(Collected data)
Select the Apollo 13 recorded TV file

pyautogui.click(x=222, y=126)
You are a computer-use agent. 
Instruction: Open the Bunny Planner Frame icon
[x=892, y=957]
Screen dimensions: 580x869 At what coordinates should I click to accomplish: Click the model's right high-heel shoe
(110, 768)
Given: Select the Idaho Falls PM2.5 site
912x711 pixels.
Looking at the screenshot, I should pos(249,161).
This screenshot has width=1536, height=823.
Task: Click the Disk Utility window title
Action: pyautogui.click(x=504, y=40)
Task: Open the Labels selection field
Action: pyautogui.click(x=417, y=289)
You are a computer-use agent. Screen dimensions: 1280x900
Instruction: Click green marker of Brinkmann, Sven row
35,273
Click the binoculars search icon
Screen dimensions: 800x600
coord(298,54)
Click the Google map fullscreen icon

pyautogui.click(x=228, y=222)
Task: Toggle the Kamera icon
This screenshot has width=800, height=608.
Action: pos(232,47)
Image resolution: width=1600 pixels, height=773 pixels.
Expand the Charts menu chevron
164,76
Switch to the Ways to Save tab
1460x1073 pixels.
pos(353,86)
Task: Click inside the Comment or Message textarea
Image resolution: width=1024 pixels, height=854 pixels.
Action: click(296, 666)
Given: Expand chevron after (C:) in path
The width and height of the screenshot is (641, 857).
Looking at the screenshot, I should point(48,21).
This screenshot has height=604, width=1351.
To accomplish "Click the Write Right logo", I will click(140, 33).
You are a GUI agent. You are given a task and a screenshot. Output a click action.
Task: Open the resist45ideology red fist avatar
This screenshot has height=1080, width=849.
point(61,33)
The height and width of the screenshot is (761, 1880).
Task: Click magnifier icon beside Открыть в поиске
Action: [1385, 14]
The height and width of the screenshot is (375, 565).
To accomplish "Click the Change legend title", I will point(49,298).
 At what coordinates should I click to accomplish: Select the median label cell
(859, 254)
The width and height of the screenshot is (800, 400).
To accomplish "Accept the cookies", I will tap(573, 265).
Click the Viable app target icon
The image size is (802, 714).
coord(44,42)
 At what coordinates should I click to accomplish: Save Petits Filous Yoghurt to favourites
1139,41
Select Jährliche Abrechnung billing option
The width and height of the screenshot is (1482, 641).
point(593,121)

- [WORK REQUEST] Your task is to copy every record exactly.

- [ANSWER FOR THE TASK]
Select the Apollo 13 recorded TV file

pyautogui.click(x=222, y=126)
You are a computer-use agent. 
Instruction: Open the Bunny Planner Frame icon
[x=892, y=957]
Screen dimensions: 580x869 At what coordinates should I click to accomplish: Click the model's right high-heel shoe
(110, 768)
Given: Select the Idaho Falls PM2.5 site
912x711 pixels.
Looking at the screenshot, I should pos(249,161).
This screenshot has width=1536, height=823.
Task: Click the Disk Utility window title
Action: pyautogui.click(x=504, y=40)
Task: Open the Labels selection field
Action: pyautogui.click(x=417, y=289)
You are a computer-use agent. Screen dimensions: 1280x900
Instruction: Click green marker of Brinkmann, Sven row
35,273
Click the binoculars search icon
Screen dimensions: 800x600
coord(298,54)
Click the Google map fullscreen icon

pyautogui.click(x=228, y=222)
Task: Toggle the Kamera icon
This screenshot has width=800, height=608.
Action: pos(232,47)
Image resolution: width=1600 pixels, height=773 pixels.
Expand the Charts menu chevron
164,76
Switch to the Ways to Save tab
1460x1073 pixels.
pos(353,86)
Task: Click inside the Comment or Message textarea
Image resolution: width=1024 pixels, height=854 pixels.
Action: click(296, 666)
Given: Expand chevron after (C:) in path
The width and height of the screenshot is (641, 857).
Looking at the screenshot, I should point(48,21).
This screenshot has height=604, width=1351.
To accomplish "Click the Write Right logo", I will click(140, 33).
You are a GUI agent. You are given a task and a screenshot. Output a click action.
Task: Open the resist45ideology red fist avatar
This screenshot has height=1080, width=849.
point(61,33)
The height and width of the screenshot is (761, 1880).
Task: Click magnifier icon beside Открыть в поиске
Action: [1385, 14]
The height and width of the screenshot is (375, 565).
To accomplish "Click the Change legend title", I will point(49,298).
 At what coordinates should I click to accomplish: Select the median label cell
(859, 254)
The width and height of the screenshot is (800, 400).
To accomplish "Accept the cookies", I will tap(573, 265).
Click the Viable app target icon
The image size is (802, 714).
coord(44,42)
 At what coordinates should I click to accomplish: Save Petits Filous Yoghurt to favourites
1139,41
Select Jährliche Abrechnung billing option
The width and height of the screenshot is (1482, 641).
point(593,121)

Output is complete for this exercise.